Damned if...

Emiliana de Lunares

Senior Member
English-American
Hello, forum friends!

I was wondering if the following sentence is grammatically correct/makes sense in general.

Original sentence: Damned if he didn't go to every single place that every one of our workers lived.

My attempt: Me sorprendería si él no fue a cada maldito lugar donde vive cada uno de nuestros trabajadores.

Sound weird?
Thank you in advance for your time and assistance.
I hope to hear from someone soon :)
 
  • gengo

    Senior Member
    American English
    I'm not a native, but it sounds weird to me.

    Just to help the natives, I'll add that the full phrase is "I'll be damned if he..." This is a set construction, and means that the speaker is positively certain about what he is saying. Literally, the speaker is willing to be damned (go to Hell) if what he says is not the truth. We use this phrase when stating something that may be hard to believe.
     

    Agró

    Senior Member
    Spanish-Navarre
    Hubo un tiempo en que se traducía "Que me aspen si (no)..." en películas y series.
    A mí, actualmente, me suena ridículo.

    Desde luego que fue...
    Vaya que sí fue...
     

    gengo

    Senior Member
    American English
    Desde luego que fue...
    Vaya que sí fue...
    Those sound good to me. I'm surprised that Spanish doesn't have an equivalent construction, given the religious history of Spain. Maybe it was just those Britons who liked to talk about being damned or blinded (blimey = blind me). :)
     

    Santander96

    Senior Member
    English, Spanish - USA
    A colloquial equivalente you could use:
    Me quito el nombre si él no fue a cada maldito lugar donde vive cada uno de nuestros trabajadores.
     

    heybach

    Member
    Spanish
    Yo, tras investigar largo y tendido para entender el significado de la expresión, opino que:

    I'll be damned if + negativo = "me juego el cuello a que.." + afirmativo
     

    heybach

    Member
    Spanish
    But now I wonder, is the original sentence talking about past or future? Has the action been carried out (to visit the places)?
    He could have already visitied the places and you don't know (yet) or he could visit them in the future and that's your bet, which you might find out soon.
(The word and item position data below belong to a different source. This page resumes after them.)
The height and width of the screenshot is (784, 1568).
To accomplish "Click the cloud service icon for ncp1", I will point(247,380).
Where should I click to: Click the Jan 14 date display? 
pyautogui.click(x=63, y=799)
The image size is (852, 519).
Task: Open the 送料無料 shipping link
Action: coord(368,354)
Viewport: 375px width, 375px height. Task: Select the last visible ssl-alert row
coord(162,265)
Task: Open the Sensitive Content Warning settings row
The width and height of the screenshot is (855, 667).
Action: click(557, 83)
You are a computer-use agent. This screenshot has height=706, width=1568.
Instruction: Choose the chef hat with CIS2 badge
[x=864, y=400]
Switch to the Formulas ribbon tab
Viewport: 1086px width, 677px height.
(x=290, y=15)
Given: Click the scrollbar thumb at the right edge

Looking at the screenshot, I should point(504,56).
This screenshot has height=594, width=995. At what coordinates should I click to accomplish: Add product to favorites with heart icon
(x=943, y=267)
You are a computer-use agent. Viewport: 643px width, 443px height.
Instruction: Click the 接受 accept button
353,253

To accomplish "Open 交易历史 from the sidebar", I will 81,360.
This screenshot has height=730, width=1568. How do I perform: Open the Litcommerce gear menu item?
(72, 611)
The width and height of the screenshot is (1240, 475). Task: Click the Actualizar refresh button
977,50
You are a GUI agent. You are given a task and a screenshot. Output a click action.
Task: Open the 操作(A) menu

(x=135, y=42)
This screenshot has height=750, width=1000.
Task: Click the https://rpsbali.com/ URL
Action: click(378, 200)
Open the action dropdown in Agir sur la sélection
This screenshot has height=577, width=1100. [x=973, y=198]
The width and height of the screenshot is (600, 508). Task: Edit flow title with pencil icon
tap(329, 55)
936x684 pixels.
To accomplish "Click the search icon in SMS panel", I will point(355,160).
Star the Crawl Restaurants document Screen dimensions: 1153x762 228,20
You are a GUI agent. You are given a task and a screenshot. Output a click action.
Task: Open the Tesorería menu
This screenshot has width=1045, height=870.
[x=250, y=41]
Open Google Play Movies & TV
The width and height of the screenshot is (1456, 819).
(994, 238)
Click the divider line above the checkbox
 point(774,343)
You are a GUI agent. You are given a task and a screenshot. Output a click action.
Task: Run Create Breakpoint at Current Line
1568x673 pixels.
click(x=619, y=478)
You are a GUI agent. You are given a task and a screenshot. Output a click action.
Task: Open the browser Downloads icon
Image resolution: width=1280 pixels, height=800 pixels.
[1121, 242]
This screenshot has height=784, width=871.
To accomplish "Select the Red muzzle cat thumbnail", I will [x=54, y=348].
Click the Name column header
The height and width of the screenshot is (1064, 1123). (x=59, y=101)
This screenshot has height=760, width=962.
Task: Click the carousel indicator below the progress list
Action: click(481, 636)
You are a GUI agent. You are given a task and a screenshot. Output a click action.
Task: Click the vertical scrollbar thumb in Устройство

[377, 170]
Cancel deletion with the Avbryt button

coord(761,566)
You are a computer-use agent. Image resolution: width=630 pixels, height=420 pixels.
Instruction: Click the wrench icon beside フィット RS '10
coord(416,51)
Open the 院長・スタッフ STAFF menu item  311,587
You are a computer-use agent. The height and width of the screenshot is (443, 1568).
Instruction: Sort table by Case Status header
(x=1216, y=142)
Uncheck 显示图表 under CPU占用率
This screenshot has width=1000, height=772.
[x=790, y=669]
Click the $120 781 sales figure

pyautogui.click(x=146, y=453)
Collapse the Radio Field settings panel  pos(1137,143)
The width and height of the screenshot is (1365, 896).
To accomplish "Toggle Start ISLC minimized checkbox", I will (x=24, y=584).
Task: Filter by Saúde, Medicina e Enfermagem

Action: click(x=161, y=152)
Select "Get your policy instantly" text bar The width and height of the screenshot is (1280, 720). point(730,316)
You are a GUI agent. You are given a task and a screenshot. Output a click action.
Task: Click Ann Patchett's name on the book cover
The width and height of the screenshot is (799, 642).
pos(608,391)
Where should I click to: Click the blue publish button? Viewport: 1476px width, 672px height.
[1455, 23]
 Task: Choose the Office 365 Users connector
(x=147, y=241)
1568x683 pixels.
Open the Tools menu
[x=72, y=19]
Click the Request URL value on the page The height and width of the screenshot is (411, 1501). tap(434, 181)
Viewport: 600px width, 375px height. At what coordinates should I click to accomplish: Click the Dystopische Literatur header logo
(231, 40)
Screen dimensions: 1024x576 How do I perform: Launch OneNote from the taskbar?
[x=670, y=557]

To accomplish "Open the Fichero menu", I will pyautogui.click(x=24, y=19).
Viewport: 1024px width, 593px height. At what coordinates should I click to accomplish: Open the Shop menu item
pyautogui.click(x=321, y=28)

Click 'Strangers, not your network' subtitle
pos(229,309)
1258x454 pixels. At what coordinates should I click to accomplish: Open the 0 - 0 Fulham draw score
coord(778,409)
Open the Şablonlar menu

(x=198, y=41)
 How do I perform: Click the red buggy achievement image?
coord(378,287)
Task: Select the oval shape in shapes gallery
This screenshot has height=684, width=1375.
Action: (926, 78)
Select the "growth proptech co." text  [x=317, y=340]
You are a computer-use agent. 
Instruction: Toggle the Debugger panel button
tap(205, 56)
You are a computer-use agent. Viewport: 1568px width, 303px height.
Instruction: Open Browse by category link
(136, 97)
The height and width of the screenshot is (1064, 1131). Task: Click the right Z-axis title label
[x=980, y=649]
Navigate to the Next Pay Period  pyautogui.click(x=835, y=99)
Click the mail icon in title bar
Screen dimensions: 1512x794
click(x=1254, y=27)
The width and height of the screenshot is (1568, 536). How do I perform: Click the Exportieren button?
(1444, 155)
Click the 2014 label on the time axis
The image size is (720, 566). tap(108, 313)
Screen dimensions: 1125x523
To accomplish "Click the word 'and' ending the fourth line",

    Have I been clear enough?

    Thanks!
     

    KawwaK

    Member
    Spanish
    And keep in mind that: "...every one of our workers lived (past)." = "donde vivió (o vivía) cada uno de nuestros trabajadores"
     

    heybach

    Member
    Spanish
    Thanks, but that's not the part I'm referring to. It doesn't matter if they lived or still live there.

    The question is about the "if they didn't go". I know this is the past tense.

    Is it just the tense used with "I'll be damned if" or you could also say "I'll be damned if they don't go..."?
     

    sound shift

    Senior Member
    English - England
    But now I wonder, is the original sentence talking about past or future? Has the action been carried out (to visit the places)?
    It's talking about the past. The speaker is saying that the person referred to as "he" went to every single place ...", and the "damned" tells us that the speaker is annoyed about this.
     

    heybach

    Member
    Spanish
    Yes. This is talking about the future, of course. It doesn't indicate annoyance. It means that the speaker is very sure that he will go.
    Thanks once again. Here I come with another example:

    "I told them it would be boring but I'll be damned if they didn't come anyway.".

    Is the speaker referring to future or past? Did they come (past) or will they surely come (future)? Is the speaker showing annoyance or certainty?
     

    gato radioso

    Senior Member
    spanish-spain
    Que me zurzan...
    Que me yo muera ahora mismo...
    Que me den morcilla....
    Maldita sea mi estampa....

    ….si él no fue al (puto) lugar donde vive cada uno de nuestros trabajadores
     

    sound shift

    Senior Member
    English - England
    "I told them it would be boring but I'll be damned if they didn't come anyway.".

    Is the speaker referring to future or past? Did they come (past) or will they surely come (future)? Is the speaker showing annoyance or certainty?
    To the past. They came. The speaker is showing annoyance or surprise; the context will indicate which.